His place is behind an oar, but there is no need to row continuously on the North Sea. With wind in the sail, the boat surges towards England, where riches await.
But what is there to do while waiting to reach a foreign coast?
Maybe it was a teenager engaged in a Viking version of tagging a school desk. In any case, someone took out his knife, bent down and traced the outline of his foot on the deck of the Gokstad Ship.
Today, 1,100 years later, researcher and storage manager Hanne Lovise Aannestad shows us a couple of deck planks that are among her favourite artefacts at the Museum of Cultural History in Oslo.
“I think this particular item gives us a clear idea of what it was like to be living in the Viking Age, in a way that few other things do,” she says.
The Gokstad Ship was excavated in the late 1800s and is a permanent feature of the Viking Ship Museum at Bygdøy in Oslo.
For about a decade, from 890 to 900, the ship sailed on ocean voyages. The holes cut for oars along the upper hull are well worn, evidence that the ship had been used for more than just a funeral ceremony.
The ship’s deck was fitted with loose floorboards. These could be lifted up so that supplies and plundered treasure could be stored below deck. The outline of a foot covers two of these floorboards.
“My guess is that some time or another a person was bored and simply traced his foot with his knife. It’s a kind of an ‘I was here’ message,” says Aannestad.
There are two outlines of feet on the Gokstad Ship. One is a distinct right foot. The other is a weaker outline of a left foot on a different floorboard.
The ship was buried on land in a massive grave and the loose floorboards were helter-skelter when it was excavated. So we don’t know whether the planks with left and right feet had been originally next to each other or had been the capricious result of two separate individuals.
This makes the footprints no less fascinating for Aannestad:
“This is an artefact that gives us an empathetic understanding of a person behind the myths of the Viking Age. We know something about major events, of wars and battles and the building of kingdoms and all that, but this little outline puts you right down at the level of an individual,” she says.

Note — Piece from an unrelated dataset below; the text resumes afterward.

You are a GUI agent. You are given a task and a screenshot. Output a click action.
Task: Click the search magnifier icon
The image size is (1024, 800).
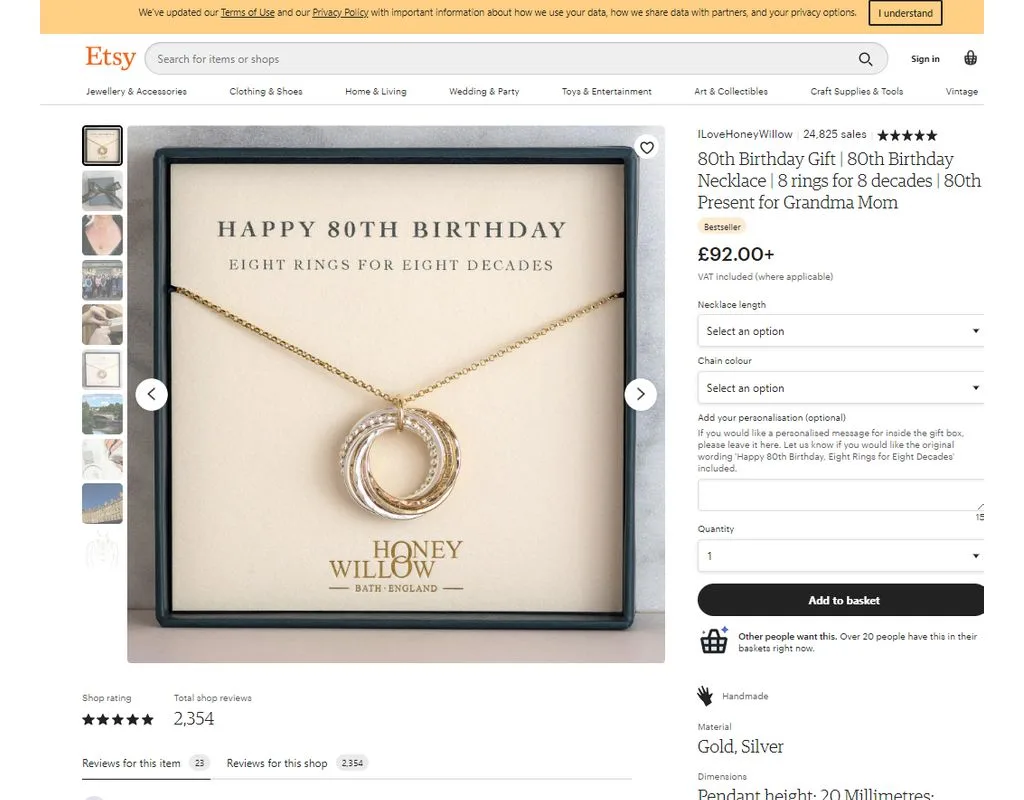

“You can’t add a chapter to history with this. It shows that Vikings had feet, but we knew that. Yet it gives us an immediate emotional connection on a general human level. These were real people who went on Viking voyages, not cartoonish stereotypes. The voyages could be boring as well as harrowing.”
The outlines weren’t discovered until 2009. The floorboards were being moved from the museum at Bygdøy when one of Aannestad’s colleagues spotted the carved footprints.
So even 130 years after its excavation, researchers continue to make discoveries about one of Norway’s most famous and thoroughly studied vessels.
Aannestad has measured one of her own feet against a tracing of the carved outline – because no one can actually step on the fragile floorboard, of course. The foot was smaller than hers, and even though people were generally shorter in the Viking days, this was probably a little person.
“It could have been a young man. People were treated as adults much earlier in those days. They took off sooner than we would allow young boys to do today,” says Aannestad.
So we are free to let our imaginations run:
A young lad is bored with the tedium of a long voyage. On a whim he looks down at his foot and considers something that would provide a little diversion.
He was sufficiently dedicated to the task to include his toenails in his outline.
Maybe this was his first voyage and the drawing of his foot took his mind off the test of his manhood awaiting him in English or Irish towns? Perhaps this outline is the foot of a person who grew famous and whose name has been passed down to us through the sagas?
“We can only speculate. We’ll never know. In any case, we see the outline of an individual here,” says Aannestad.